Records START

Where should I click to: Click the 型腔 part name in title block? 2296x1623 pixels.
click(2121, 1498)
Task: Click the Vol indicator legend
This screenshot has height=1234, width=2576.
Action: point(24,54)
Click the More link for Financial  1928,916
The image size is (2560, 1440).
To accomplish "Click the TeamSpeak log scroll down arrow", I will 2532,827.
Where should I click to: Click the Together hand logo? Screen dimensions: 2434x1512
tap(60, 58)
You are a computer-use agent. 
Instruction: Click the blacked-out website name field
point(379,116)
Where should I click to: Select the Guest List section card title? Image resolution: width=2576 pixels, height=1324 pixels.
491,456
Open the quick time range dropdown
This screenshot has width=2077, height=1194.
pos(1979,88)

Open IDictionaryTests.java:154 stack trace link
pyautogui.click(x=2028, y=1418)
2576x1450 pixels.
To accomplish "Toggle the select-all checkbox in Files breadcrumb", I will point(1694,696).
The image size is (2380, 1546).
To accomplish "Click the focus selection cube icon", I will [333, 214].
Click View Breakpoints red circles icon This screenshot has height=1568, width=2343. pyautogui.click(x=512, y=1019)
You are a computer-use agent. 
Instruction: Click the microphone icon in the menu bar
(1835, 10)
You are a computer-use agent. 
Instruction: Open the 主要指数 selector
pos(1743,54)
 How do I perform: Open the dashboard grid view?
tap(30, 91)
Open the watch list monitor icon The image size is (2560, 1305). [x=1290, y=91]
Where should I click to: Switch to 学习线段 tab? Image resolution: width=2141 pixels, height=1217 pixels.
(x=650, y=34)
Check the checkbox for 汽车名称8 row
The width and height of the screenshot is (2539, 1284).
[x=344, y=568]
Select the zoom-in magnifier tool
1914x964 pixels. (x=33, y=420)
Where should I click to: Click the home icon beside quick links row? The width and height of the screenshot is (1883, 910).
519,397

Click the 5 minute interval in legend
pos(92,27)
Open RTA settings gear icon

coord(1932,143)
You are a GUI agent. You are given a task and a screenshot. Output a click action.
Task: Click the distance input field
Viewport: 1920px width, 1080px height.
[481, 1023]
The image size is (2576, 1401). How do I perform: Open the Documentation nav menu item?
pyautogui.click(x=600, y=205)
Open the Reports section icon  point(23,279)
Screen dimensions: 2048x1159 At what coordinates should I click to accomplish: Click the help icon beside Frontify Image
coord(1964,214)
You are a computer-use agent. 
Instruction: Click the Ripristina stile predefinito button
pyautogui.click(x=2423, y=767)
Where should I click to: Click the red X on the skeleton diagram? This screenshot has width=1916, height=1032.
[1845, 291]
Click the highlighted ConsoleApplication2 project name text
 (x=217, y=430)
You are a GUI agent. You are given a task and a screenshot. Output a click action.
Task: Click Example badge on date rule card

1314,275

Records END

- Task item: What is needed is an exact restatement of every record above.

- Result of this exercise:
Where should I click to: Click the 型腔 part name in title block? 2296x1623 pixels.
click(2121, 1498)
Task: Click the Vol indicator legend
This screenshot has height=1234, width=2576.
Action: point(24,54)
Click the More link for Financial  1928,916
The image size is (2560, 1440).
To accomplish "Click the TeamSpeak log scroll down arrow", I will 2532,827.
Where should I click to: Click the Together hand logo? Screen dimensions: 2434x1512
tap(60, 58)
You are a computer-use agent. 
Instruction: Click the blacked-out website name field
point(379,116)
Where should I click to: Select the Guest List section card title? Image resolution: width=2576 pixels, height=1324 pixels.
491,456
Open the quick time range dropdown
This screenshot has width=2077, height=1194.
pos(1979,88)

Open IDictionaryTests.java:154 stack trace link
pyautogui.click(x=2028, y=1418)
2576x1450 pixels.
To accomplish "Toggle the select-all checkbox in Files breadcrumb", I will point(1694,696).
The image size is (2380, 1546).
To accomplish "Click the focus selection cube icon", I will [333, 214].
Click View Breakpoints red circles icon This screenshot has height=1568, width=2343. pyautogui.click(x=512, y=1019)
You are a computer-use agent. 
Instruction: Click the microphone icon in the menu bar
(1835, 10)
You are a computer-use agent. 
Instruction: Open the 主要指数 selector
pos(1743,54)
 How do I perform: Open the dashboard grid view?
tap(30, 91)
Open the watch list monitor icon The image size is (2560, 1305). [x=1290, y=91]
Where should I click to: Switch to 学习线段 tab? Image resolution: width=2141 pixels, height=1217 pixels.
(x=650, y=34)
Check the checkbox for 汽车名称8 row
The width and height of the screenshot is (2539, 1284).
[x=344, y=568]
Select the zoom-in magnifier tool
1914x964 pixels. (x=33, y=420)
Where should I click to: Click the home icon beside quick links row? The width and height of the screenshot is (1883, 910).
519,397

Click the 5 minute interval in legend
pos(92,27)
Open RTA settings gear icon

coord(1932,143)
You are a GUI agent. You are given a task and a screenshot. Output a click action.
Task: Click the distance input field
Viewport: 1920px width, 1080px height.
[481, 1023]
The image size is (2576, 1401). How do I perform: Open the Documentation nav menu item?
pyautogui.click(x=600, y=205)
Open the Reports section icon  point(23,279)
Screen dimensions: 2048x1159 At what coordinates should I click to accomplish: Click the help icon beside Frontify Image
coord(1964,214)
You are a computer-use agent. 
Instruction: Click the Ripristina stile predefinito button
pyautogui.click(x=2423, y=767)
Where should I click to: Click the red X on the skeleton diagram? This screenshot has width=1916, height=1032.
[1845, 291]
Click the highlighted ConsoleApplication2 project name text
 (x=217, y=430)
You are a GUI agent. You are given a task and a screenshot. Output a click action.
Task: Click Example badge on date rule card

1314,275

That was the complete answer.